By JIGGSLAW®. Fypasa, a Mexican company, was awarded a super project for the Titicaca Lake depollution in April 2019. The Ministry of Housing, Construction and Sanitation granted a 30-years concession, but Titicaca Ecological Operator (Opeti), former Mexican group Fypasa, requested that the contract be annulled, sending the parties (currently in a conciliation hearing) to arbitration.

The “WasteWater Treatment Plants for the Titicaca Lake basin” project aims to put ten treatment plants in place to reduce the Titicaca pollution caused by raw domestic sewage and uncontrolled gold mine residues dumped into the lake’s rivers from the Puno region.  
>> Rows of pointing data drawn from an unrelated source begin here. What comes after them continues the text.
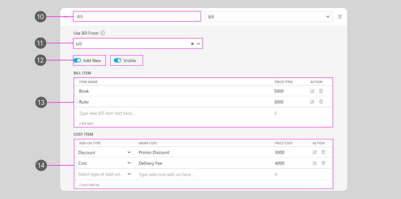This screenshot has width=401, height=199.
Task: Delete the Bill field using top trash icon
Action: (340, 17)
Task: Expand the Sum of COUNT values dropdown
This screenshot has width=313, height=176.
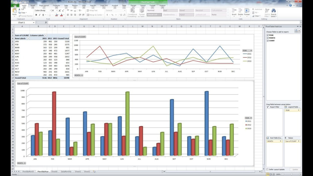Action: pos(299,141)
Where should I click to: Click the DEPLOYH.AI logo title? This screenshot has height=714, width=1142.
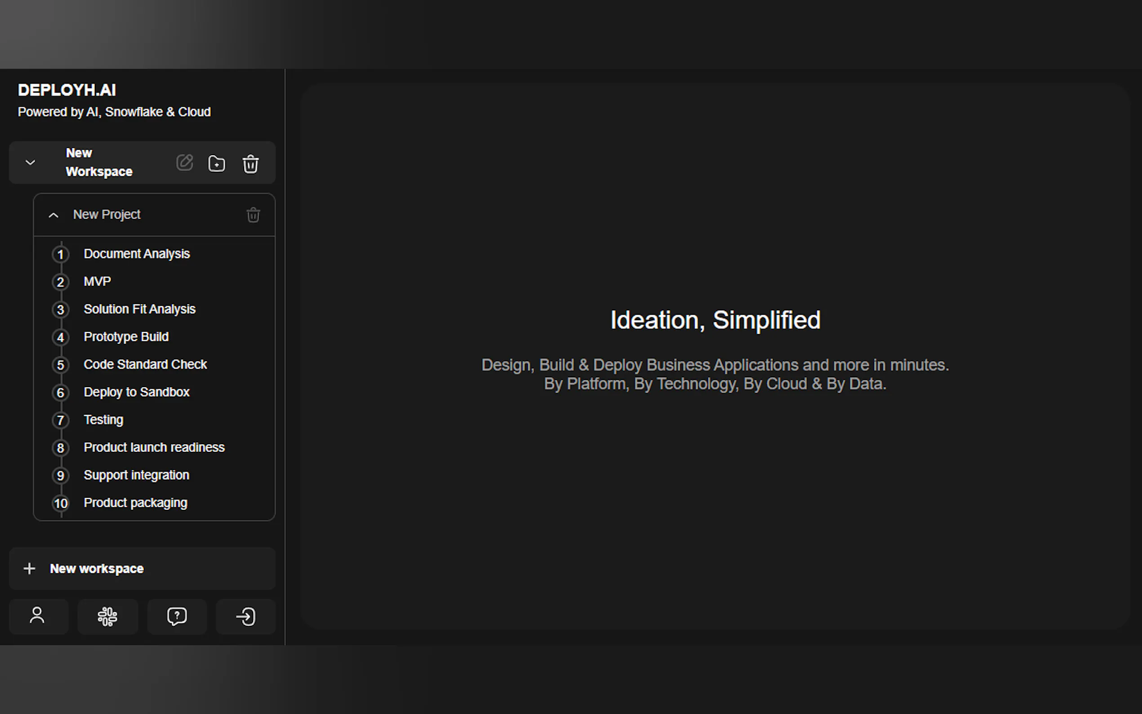tap(67, 90)
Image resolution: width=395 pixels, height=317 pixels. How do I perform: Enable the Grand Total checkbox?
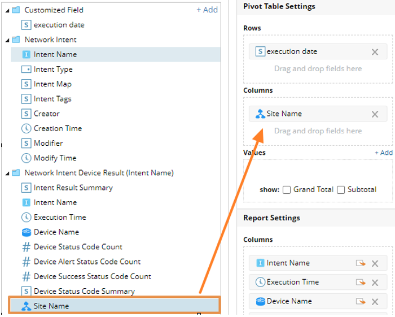click(x=287, y=190)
In April 2019, the concession was granted by the Peruvian State to the Mexican Consortium, comprised of Fypasa Constructions Company with fixed and variable capital and the Ecosystem Operator with fixed and variable capital (“the granted project PTAR Titicaca will benefit more than a million Puno inhabitants”), Ministry of Economy and Finance),who triumphed over the consortiums’ submissions from Aguas de Puno (Spain), Coolas (France), FCC Aquilia (Spain) and Sociedad Anónima de Obras y Servicios, COPASA, Sucursal del Perú (Spain).

Opeti has rescinded the contract two and a half years later and claims a breach of construction development schedules, and local communities involved are concerned that it will be halted. (See “Construction of 16-year construction project to be abandoned,” Without Borders Magazine, September 27, 2022). Even this fact is not without controversy, as a result of Puno and Juliaca workers’ protests against the concessionaire’s working and security conditions, as well as accusations of abuse and payment breach. (“Workers involved in the execution of the treatment plant project protest against Opeti,” Radio Blue Wave, February 19, 2022).

Pollution in Lake Titicaca has long been a source of concern for its people and the global environmentalist community. In August 2022, the UN Development Program announced the establishment of a pollution watchdog and a platform for monitoring toxic residue levels.